Technical problem to be solved by this invention is the problem that prior art exists low, the easy inactivation of catalyst activity, provides a kind of method preparing NSC 11801 newly.The method has catalyst activity feature that is high, not easy in inactivation.
For solving the problems of the technologies described above, the technical solution used in the present invention is as follows: a kind of method preparing NSC 11801, with oxyethane and carbonic acid gas for raw material, it is 60 ~ 200 DEG C in temperature of reaction, reaction pressure is 0.1 ~ 10.0 MPa, the weight ratio of catalyzer and oxyethane is under the condition of 0.001 ~ 1, reaction raw materials and catalyst exposure Formed vinyl acetate; Described catalyzer is halogen-type compound imidazolyl resin, and its preparation method comprises the following steps:
1) auxiliary agent one is made into water solution A; By monomer, comonomer, nano material, initiator and auxiliary agent two wiring solution-forming B;
Described monomer is selected from least one in methyl methacrylate, butyl acrylate, vinylbenzene, alpha-methyl styrene, 4-butylstyrene or vinyl cyanide; Described comonomer is selected from least one in ethyleneglycol dimethyacrylate, diallyl benzene, divinyl phenylmethane or Vinylstyrene; Described nano material is selected from least one in multi-walled carbon nano-tubes, Single Walled Carbon Nanotube, C60 or C70 soccerballene; Described initiator is selected from least one in benzoyl peroxide, Diisopropyl azodicarboxylate, lauroyl peroxide or isopropyl benzene hydroperoxide; Described auxiliary agent one is selected from least one in polyvinyl alcohol, gelatin, starch, methylcellulose gum, wilkinite or calcium carbonate; Described auxiliary agent two is selected from least one in aliphatic hydrocarbon, polystyrene, gasoline, lipid acid or paraffin;
Wherein, by weight percentage, the consumption of monomer is 85 ~ 95%, and the consumption of comonomer is 2 ~ 5%, and the consumption of nano material is 0.1 ~ 3%, and the consumption of initiator is 0.1 ~ 10%; The consumption of auxiliary agent one is 150 ~ 400% of monomer consumption, and the consumption of auxiliary agent two is 50 ~ 100% of monomer consumption;
2) solution B is mixed with solution A, be obtained by reacting complex microsphere;
3) in described complex microsphere, add chloromethylation reagents and zinc chloride, obtain compound chlorine ball;
4) chlorine type compound imidazolyl resin is obtained add imdazole derivatives reaction in described compound chlorine ball after; Described imdazole derivatives structural formula is
wherein R is methyl, ethyl, propyl group, sec.-propyl, propenyl, normal-butyl or n-pentyl;
5) add in described chlorine type compound imidazolyl resin after metal halide solution exchanges and obtain described halogen-type compound imidazolyl resin.
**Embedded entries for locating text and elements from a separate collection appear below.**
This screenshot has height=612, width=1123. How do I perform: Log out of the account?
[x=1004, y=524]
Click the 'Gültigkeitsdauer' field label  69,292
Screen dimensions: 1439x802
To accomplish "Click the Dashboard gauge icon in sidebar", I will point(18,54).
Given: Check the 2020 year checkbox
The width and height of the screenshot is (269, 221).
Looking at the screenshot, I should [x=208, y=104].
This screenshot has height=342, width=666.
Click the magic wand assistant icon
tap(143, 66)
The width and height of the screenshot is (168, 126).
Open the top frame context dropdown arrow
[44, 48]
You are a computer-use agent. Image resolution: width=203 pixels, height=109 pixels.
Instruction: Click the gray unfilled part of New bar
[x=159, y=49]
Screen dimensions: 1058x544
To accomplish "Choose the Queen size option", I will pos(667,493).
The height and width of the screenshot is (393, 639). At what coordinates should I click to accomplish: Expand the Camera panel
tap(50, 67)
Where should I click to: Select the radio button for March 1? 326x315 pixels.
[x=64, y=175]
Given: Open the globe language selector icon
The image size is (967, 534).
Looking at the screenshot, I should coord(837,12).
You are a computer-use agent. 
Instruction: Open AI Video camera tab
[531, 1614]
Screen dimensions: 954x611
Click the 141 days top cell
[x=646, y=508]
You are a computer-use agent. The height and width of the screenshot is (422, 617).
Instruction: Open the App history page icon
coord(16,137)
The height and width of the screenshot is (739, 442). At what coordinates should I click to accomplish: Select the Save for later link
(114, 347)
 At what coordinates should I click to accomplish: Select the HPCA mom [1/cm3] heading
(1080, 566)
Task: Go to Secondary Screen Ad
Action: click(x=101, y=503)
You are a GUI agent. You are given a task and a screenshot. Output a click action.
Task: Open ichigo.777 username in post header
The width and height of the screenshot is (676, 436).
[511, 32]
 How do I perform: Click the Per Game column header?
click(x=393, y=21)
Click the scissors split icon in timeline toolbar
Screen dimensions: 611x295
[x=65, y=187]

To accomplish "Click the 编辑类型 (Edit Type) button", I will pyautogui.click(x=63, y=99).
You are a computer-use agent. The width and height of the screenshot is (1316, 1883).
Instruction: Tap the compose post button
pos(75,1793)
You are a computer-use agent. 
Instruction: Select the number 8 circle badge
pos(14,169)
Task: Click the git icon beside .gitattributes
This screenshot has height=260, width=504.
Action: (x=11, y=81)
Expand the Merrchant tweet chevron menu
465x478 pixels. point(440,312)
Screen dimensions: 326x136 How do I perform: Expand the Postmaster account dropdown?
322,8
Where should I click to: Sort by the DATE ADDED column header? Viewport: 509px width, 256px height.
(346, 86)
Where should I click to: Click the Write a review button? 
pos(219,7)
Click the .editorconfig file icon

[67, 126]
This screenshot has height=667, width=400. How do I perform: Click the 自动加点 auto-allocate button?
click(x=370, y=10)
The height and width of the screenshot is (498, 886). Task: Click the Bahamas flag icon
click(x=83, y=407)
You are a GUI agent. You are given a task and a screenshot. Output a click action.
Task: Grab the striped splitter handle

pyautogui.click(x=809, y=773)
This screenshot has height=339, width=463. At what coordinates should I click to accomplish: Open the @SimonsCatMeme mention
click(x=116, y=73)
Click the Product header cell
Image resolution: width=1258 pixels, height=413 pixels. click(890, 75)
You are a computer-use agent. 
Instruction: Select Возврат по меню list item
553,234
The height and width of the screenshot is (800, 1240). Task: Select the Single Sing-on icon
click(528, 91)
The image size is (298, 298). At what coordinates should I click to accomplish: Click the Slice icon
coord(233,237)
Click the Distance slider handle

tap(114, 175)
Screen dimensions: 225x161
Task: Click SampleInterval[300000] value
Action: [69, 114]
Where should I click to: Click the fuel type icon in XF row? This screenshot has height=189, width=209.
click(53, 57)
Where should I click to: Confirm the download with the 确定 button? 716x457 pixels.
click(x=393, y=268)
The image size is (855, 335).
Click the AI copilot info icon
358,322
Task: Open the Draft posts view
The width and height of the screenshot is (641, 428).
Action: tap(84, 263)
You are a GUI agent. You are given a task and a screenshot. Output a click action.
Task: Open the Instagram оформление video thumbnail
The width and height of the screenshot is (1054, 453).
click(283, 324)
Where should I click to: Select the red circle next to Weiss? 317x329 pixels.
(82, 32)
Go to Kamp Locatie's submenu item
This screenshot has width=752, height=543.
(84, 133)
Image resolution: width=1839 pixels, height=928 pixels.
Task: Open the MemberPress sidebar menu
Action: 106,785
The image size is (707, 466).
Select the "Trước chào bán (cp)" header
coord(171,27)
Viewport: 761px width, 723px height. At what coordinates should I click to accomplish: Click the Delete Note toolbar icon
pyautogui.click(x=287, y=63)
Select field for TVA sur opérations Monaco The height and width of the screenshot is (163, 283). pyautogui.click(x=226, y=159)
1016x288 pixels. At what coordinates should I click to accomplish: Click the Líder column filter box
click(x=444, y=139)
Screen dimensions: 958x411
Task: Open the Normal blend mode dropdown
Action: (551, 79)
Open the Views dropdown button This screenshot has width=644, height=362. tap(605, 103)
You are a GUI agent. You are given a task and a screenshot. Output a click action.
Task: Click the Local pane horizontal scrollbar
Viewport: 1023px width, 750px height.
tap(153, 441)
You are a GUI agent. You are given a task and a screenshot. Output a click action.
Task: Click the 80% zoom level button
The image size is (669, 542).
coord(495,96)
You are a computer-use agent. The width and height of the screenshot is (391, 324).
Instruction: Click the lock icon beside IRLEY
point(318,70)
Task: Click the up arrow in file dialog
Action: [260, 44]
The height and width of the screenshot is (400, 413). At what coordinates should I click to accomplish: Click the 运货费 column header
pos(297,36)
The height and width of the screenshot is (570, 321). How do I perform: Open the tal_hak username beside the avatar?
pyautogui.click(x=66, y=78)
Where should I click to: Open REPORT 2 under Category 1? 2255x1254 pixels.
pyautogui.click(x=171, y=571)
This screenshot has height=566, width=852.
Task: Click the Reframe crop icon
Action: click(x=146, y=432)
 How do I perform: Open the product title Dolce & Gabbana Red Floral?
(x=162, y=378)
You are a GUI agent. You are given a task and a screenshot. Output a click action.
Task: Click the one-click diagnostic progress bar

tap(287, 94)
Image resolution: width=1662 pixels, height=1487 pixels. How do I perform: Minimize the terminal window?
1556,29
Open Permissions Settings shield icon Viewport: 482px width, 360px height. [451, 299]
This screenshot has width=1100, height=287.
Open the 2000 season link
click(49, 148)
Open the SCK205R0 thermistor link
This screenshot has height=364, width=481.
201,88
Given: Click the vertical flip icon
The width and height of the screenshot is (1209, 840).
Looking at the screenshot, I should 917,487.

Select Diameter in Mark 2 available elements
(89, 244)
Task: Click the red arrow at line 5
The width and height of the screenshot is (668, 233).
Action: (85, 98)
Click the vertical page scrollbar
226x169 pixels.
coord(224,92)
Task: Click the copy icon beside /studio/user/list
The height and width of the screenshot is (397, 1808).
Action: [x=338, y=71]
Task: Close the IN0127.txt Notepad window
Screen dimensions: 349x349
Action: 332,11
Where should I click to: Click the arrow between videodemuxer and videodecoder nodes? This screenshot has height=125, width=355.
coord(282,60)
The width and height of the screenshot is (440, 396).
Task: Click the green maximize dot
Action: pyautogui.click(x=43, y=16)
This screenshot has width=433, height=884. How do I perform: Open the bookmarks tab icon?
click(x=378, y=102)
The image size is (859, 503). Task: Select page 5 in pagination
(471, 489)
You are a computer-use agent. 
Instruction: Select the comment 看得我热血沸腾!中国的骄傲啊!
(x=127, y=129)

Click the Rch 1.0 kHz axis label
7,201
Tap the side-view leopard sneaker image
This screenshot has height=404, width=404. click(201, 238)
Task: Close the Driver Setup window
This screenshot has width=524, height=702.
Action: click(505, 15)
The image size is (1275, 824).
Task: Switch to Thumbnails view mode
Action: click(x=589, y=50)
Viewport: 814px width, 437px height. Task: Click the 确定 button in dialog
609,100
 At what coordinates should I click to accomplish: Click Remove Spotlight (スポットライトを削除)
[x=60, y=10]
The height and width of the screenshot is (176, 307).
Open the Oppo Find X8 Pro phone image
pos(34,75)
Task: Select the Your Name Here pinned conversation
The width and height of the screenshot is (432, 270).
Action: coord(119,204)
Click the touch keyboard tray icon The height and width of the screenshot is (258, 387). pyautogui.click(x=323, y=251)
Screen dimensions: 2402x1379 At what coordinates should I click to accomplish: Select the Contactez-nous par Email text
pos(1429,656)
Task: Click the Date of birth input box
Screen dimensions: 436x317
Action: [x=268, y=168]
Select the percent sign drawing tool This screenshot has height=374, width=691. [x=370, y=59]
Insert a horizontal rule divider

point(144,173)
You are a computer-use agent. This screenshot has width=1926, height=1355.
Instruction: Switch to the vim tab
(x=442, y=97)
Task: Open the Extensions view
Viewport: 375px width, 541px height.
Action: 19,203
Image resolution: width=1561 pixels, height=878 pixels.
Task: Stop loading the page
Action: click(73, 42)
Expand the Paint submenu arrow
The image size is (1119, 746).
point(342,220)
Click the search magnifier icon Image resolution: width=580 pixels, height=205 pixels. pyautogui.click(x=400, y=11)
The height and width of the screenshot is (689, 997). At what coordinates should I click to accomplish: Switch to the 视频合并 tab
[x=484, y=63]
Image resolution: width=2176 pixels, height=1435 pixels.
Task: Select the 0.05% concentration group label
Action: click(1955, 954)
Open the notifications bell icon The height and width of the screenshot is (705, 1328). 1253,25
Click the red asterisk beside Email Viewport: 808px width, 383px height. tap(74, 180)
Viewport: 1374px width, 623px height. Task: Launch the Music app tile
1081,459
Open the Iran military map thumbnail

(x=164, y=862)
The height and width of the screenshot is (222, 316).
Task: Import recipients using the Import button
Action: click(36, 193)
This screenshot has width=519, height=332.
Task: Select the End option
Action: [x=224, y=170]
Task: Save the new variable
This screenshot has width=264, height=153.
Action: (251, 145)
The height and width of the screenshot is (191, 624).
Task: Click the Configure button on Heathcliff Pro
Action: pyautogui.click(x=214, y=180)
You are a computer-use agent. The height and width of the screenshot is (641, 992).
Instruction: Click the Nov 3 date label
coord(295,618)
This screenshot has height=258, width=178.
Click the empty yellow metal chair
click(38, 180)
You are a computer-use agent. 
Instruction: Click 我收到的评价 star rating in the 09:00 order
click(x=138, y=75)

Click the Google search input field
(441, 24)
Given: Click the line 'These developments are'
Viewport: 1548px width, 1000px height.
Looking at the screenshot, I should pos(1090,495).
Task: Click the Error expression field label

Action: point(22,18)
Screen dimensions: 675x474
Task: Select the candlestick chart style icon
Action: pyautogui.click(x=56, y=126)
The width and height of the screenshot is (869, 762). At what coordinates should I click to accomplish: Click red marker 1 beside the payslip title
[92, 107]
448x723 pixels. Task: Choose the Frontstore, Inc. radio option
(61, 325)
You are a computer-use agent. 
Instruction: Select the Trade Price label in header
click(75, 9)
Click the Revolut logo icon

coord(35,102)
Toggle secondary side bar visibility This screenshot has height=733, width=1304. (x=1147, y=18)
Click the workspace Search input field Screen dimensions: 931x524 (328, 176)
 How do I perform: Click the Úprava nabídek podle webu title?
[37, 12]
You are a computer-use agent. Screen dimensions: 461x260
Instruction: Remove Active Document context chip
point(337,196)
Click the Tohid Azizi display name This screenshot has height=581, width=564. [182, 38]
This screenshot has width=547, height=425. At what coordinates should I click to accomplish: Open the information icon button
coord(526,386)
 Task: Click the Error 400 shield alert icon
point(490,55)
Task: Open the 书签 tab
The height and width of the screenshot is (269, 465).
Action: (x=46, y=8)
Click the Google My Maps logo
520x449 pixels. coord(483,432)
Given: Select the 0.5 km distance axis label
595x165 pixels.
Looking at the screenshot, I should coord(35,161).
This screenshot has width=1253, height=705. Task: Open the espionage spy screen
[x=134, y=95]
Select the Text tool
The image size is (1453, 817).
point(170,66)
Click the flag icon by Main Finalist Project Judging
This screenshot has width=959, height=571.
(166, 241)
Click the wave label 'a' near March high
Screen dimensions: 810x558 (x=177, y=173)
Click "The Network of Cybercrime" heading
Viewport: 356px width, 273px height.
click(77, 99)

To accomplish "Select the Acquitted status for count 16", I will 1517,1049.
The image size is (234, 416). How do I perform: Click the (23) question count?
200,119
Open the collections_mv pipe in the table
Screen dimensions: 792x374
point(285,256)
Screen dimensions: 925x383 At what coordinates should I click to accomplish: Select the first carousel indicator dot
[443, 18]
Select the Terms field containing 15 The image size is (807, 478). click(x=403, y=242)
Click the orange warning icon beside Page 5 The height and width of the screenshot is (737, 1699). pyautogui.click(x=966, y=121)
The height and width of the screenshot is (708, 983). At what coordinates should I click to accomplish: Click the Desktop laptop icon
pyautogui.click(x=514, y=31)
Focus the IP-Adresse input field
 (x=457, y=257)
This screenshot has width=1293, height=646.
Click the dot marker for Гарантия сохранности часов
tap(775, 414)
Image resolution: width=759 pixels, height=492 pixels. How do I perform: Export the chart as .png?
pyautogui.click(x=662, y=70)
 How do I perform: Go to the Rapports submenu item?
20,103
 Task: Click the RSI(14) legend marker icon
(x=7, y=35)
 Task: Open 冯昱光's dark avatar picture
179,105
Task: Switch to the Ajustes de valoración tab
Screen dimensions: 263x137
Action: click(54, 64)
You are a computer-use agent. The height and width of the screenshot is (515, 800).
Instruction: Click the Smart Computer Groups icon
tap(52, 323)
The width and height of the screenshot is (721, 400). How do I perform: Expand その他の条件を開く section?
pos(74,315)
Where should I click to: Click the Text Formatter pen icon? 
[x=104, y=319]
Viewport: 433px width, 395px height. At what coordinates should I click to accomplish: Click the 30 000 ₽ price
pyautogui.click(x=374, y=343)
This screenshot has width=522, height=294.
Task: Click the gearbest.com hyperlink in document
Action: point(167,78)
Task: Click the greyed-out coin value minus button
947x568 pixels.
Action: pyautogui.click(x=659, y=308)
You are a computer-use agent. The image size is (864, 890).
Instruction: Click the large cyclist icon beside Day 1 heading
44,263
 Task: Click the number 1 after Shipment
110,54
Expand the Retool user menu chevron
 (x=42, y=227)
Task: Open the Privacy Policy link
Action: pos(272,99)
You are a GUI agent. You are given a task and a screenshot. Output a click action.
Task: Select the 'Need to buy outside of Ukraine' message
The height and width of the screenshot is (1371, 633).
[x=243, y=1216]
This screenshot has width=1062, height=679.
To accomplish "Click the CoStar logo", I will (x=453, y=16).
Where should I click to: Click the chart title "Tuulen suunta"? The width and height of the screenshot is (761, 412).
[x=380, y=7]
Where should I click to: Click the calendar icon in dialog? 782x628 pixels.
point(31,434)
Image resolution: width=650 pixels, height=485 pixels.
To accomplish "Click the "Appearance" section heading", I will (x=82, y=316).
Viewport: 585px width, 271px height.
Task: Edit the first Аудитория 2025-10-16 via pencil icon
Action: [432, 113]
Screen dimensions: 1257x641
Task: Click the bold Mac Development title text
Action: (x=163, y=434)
In technique scheme, preferably, the weight percent concentration of described water solution A is 0.5 ~ 2%.
In technique scheme, preferably, step 2) reaction process is: solution B, 60 ~ 75 DEG C of prepolymerizations 0.5 ~ 2.5 hour, then mixes with solution A by solution B, be warming up to 70 ~ 90 DEG C of reactions 5 ~ 15 hours, then be warming up to 90 ~ 100 DEG C of reactions 5 ~ 15 hours; After reaction terminates, through extracting, washing, filtration, drying, sieve, obtain the complex microsphere of particle size range 0.35 ~ 0.60 millimeter.
In technique scheme, preferably, step 3) reaction process is: in described complex microsphere, add the chloromethylation reagents being equivalent to complex microsphere weight 200 ~ 500%, and be equivalent to the zinc chloride catalyst of complex microsphere weight 20 ~ 70%, react 8 ~ 30 hours at 30 ~ 60 DEG C, after filtration, washing obtain compound chlorine ball, dry to constant weight; Described chloromethylation reagents is selected from least one in chloromethyl ether or Isosorbide-5-Nitrae-dichloro methyl butyl ether.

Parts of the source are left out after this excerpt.